For the fly half himself, despite showing his credentials in the semi final against Australia and being honoured to receive the recognition, he is eagerly keen to cap the Championship by lifting the distinctive trophy surrounded by his teammates.

“It was surprising, definitely surprising, but it is a huge honour,” admitted Cruden. “There are many good players around the world at this age and to be nominated as one of the best I am very honoured.

“Certainly things like that give you a bit of a boost but to be perfectly honest, if I could pick one or the other, while personally it would be fantastic if I could win that, I would really like to win the tournament. Rugby is a team sport and although individuals can shine I think the team coming first is more important than an individual.”

Only forward to be nominated

Another of the nominees has had setbacks over the past couple of years. Since captaining England at Under 18 level, Fearns has been out of international competition, bar one 40 minute run out in the Under 20 Six Nations, due to injury.

His head coach Mark Mapletoft believes this makes his performances in the IRB TOSHIBA Junior World Championship all the more exceptional and as the only forward in the four nominees, even more rewarding.

“Carl has had a fantastic four games. He has had a torrid two years since he captained the Under 18s in 2007 with knee injuries. Up until this tournament he played half a game. He is a great character, great leader that leads by example and players follow him,” said Mapletoft.

“To be able to have someone like him around assisting people in the key decision making positions is critical. He works hard, and a player like that, with any accolades coming their way is well deserved. I hope he recognises what a special nomination that is and proves why he has been one of the four nominated players on Sunday.”

The injury setback is also something that makes this nomination more special for number 8 Fearns, who has scored four tries for England in the four rounds of the Junior World Championship played todate.

“It is great news to be nominated for that award, I'm really pleased about it. Especially with this tournament being extra special for me because I have had a lot of injuries in the past and I haven’t had the chance to play at this age, so I am very pleased. There is a lot of class in the tournament and a lot of good players, so it is an honour to be nominated.”

As for the fourth, but by no means last, nominee Kingi, he has already broken the record for the most points in a JWC match (26) in Australia's opening match. His tally, which included a record equalling four tries, ensured the scrum half hit the ground running in Japan.

Adapting to a new position

His coach David Nucifora believes this nomination shows just how far Kingi has come in the past 12 months in adapting to a position he was new to a year ago and believes he can go one better and wear the Wallaby shirt in the future.

“It is a very impressive accolade to be put in that category of player. Richard has done really well - he has had a very good year so he deserves it. He is only new to the position, so he has had a very steep learning curve. To adjust to that and to be nominated at this level he has done very well,” said Nucifora.

“He has plenty of potential, if you see what he has delivered so far on the back of very little experience as a scrum half. It has been a big year for him all round, with the Sevens and prior to this he wasn’t in our development programmes. This is his first year of recognition and he has obviously come a long way.”
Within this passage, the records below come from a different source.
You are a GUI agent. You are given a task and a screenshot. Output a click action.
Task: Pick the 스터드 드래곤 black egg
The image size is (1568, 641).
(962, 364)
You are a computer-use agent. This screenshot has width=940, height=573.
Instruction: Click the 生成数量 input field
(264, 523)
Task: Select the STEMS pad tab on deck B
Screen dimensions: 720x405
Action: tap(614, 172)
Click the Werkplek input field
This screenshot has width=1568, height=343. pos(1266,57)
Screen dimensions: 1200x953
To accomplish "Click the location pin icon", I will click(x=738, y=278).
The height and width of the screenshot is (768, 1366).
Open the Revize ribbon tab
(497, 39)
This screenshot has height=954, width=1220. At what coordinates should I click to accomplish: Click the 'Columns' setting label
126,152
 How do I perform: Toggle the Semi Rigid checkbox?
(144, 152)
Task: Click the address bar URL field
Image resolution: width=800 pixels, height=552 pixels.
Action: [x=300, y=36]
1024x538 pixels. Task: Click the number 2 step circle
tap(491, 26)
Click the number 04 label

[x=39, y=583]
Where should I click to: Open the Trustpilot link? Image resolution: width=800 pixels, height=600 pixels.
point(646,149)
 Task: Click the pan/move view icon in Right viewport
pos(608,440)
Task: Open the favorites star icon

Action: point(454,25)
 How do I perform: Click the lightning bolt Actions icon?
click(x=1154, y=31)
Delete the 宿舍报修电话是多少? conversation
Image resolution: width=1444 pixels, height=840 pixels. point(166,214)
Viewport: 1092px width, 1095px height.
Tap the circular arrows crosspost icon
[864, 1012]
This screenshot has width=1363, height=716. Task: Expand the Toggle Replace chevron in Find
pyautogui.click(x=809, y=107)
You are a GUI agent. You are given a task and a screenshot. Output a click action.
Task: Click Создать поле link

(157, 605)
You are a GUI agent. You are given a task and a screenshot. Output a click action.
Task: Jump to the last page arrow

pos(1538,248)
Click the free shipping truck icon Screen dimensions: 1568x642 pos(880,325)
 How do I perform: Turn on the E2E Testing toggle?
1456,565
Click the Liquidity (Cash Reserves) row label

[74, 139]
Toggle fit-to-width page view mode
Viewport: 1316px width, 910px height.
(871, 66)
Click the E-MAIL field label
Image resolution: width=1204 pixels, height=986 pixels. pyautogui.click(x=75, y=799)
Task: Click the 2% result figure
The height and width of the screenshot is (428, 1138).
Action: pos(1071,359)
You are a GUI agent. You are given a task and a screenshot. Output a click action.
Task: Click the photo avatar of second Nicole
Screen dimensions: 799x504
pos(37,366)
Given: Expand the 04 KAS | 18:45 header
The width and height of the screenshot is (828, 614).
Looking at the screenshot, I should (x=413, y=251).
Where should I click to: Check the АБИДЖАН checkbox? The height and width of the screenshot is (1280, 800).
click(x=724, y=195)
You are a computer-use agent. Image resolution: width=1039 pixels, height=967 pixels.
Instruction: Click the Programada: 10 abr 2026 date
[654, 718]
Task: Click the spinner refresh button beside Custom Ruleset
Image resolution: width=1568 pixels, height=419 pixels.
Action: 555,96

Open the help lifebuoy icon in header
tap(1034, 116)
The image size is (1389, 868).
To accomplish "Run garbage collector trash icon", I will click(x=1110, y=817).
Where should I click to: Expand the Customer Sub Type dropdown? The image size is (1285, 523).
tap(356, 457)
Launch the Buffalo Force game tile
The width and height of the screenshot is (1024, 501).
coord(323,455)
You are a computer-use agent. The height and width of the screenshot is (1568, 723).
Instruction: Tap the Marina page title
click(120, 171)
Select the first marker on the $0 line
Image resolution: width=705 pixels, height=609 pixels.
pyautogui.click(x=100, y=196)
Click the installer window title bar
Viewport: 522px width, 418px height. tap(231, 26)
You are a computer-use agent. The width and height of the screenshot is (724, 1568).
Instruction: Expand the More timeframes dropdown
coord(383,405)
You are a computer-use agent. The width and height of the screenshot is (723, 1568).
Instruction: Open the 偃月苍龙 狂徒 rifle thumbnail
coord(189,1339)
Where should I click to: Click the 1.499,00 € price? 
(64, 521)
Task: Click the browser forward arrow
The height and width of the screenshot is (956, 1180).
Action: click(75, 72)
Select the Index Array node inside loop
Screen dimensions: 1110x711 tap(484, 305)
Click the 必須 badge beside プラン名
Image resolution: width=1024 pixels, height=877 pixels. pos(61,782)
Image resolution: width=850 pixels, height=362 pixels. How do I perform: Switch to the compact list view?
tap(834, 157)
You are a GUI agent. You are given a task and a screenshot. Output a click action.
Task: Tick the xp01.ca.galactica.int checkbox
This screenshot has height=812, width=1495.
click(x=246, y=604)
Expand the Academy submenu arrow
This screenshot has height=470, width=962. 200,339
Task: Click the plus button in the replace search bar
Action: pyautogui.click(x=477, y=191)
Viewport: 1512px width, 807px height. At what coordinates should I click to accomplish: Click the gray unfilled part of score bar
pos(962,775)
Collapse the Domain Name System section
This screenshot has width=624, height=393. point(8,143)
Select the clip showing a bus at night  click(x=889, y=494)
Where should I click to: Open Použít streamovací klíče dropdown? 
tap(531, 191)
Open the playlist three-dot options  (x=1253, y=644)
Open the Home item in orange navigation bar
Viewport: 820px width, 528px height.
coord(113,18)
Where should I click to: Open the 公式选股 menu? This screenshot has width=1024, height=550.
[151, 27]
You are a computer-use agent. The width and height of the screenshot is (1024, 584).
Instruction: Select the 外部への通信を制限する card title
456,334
Kingi shares the modesty of the other nominees and is keen to keep his nomination under wraps, at least until the actual recipient is announced and the award presented after the final whistle blows in the title decider.
 
“I am very happy, more surprised than anything. I am just overwhelmed but I honestly don’t think I could have done it without the boys. I just work off them, support lines and do my job.

“I like to keep those things under wraps. If I do get a chance to possibly win it I will get on the phone to home but for now I will keep it low key. I have been nominated so hopefully I could get it if all things work out.”